We Dropping Tilted?
It’s almost impossible to dislike the Little League World Series, unless you’re also a person who likes to spend their time kicking puppies and ripping the Life Alerts out of the varicose veined hands of innocent grandmothers who have fallen and can’t get up. Even if you’re a victim of the short attention span generation and can’t stomach professional baseball anymore, Little League has a lot more going on to make it a more entertaining watch. The faster pace and shorter game. The check-swing-eyes-half-closed home runs. The dynamic of watching a prepubescent pipsqueak take the mound against a 5’11” monster with facial hair. Even the crowd shots of the moms trying desperately to narrate a game they don’t fully understand to their husbands over the phone, saying things like, “Oh, he just had a nice hit!” even as their son just bounced into a double play (no, I’m not speaking from experience, why do you ask?). But with all that unbridled joy, you know what almost made me want to stop watching? Freaking Fortnite, man. I once thought the biggest problem with this game was that it appropriated the objectively best word for a two-week span of time, but now it’s actually started to dominate the discussion on a sports broadcast over the sport they’re actually playing! Hell, you could see in the kids’ faces half the time that they’d rather be in front of their PlayStation than on the diamond. Blergh. I guess I’m more of an old man every day. Anyway, Rhode Island was robbed and Big Al hits dingers.

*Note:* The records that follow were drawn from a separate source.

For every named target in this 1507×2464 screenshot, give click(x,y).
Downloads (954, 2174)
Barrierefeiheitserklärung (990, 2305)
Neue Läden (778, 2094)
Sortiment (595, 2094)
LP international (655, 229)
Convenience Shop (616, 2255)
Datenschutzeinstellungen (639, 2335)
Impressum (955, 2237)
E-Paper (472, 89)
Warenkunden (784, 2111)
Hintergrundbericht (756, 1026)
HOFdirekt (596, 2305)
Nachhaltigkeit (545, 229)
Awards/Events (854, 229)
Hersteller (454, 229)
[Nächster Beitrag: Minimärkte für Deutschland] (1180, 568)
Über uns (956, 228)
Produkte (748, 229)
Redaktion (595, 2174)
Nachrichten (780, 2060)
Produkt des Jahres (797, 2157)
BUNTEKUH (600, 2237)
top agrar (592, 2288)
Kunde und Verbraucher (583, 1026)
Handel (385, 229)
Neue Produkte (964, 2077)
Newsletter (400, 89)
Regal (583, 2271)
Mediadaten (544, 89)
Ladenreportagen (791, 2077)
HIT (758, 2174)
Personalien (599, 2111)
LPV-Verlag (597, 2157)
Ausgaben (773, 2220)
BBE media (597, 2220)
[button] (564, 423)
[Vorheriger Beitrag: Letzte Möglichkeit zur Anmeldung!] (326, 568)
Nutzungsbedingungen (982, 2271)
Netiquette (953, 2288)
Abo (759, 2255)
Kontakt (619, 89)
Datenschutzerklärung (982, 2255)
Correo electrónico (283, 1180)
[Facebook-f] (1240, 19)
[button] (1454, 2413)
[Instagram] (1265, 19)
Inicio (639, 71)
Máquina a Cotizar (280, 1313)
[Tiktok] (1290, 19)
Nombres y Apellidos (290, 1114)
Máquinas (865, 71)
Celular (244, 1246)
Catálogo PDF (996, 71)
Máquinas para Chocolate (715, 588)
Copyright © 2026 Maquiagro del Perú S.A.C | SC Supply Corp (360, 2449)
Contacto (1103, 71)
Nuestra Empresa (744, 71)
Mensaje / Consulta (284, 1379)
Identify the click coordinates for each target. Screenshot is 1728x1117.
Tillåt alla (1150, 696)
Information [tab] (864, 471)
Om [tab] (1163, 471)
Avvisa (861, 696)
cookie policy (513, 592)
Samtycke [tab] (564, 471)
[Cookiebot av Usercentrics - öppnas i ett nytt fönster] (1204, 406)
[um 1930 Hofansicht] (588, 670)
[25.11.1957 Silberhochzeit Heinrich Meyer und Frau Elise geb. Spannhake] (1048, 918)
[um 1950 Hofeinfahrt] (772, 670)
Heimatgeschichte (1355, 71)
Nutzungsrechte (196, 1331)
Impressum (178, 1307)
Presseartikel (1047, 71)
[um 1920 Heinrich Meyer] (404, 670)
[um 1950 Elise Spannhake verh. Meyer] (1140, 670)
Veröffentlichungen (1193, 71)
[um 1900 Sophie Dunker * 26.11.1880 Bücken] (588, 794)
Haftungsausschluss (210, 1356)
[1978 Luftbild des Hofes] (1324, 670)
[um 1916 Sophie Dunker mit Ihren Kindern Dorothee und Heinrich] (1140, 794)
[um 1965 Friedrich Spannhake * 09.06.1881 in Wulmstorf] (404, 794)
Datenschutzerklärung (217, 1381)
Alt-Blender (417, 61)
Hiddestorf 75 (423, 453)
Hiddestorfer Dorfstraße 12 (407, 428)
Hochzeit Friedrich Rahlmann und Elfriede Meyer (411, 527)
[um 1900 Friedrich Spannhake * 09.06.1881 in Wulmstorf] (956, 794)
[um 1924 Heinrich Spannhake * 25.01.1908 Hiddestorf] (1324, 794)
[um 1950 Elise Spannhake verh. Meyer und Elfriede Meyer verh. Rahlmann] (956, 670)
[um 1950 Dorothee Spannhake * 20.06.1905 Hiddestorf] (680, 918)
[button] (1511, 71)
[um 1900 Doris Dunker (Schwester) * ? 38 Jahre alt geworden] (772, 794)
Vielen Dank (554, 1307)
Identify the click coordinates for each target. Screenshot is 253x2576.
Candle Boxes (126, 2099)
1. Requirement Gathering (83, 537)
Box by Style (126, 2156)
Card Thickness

I usually throw some Fantasy Football advice in the first issue of the year, but let’s be real, you can get hard-hitting, league-winning analysis just about anywhere nowadays. Instead, I’ll just name off the three most mediocre value players for the coming season, and I swear it’s not because I’m running out of room and ideas. Big Ben Roethlisberger is your best bet to be a QB1 that you’ll never feel like benching because of his sterling reputation and stacked position players yet will score 40 percent of his points in three games. Aka the Julio Jones experience. Man am I ambivalent on the value of a guy like that in the late rounds when half your league is drunk and checked out! Nothing feels better than a plug-and-play tight end, am I right, ladies? In other news, Greg Olsen is sure to be like the sixth TE off the board and will definitely finish ranked ninth. King of this category is Lamar Miller, he of the 80 yards from scrimmage and three catches. A pick as sexy as Gary Busey, Miller will definitely neither make nor break your season. You’re welcome, TU.
The Feature Creature
Before we go this week, I’ve got some bad news for all my adoring fans. I’m a senior, and, uh, I plan on graduating. That means that this is our final year together for bad jokes, awkward pop culture references and a smattering of honest-to-goodness sports analysis. Now I know you’re all thinking, “Justin, I can’t go on without you,” and you’d be right. Your life will never be the same once you stop hearing my Word on the reg. But never fear, we have a more than capable replacement standing by in the form of new sports editor Brennen “I once played basketball at St. Vincent–St. Mary” Gray. Brennen, who once played basketball at St. Vincent–St. Mary (LeBron’s high school for those out of the loop) possesses both a better sense of humor and a greater athletic pedigree than yours truly, and I trust him to take this column to new heights once I’ve gone. Why am I mentioning this now? Well, so he can gain some practice and to ease the transition, my man will be interjecting his own opinions from time to time as the Feature Creature, and I just didn’t want you guys to be alarmed. J-Gucci out.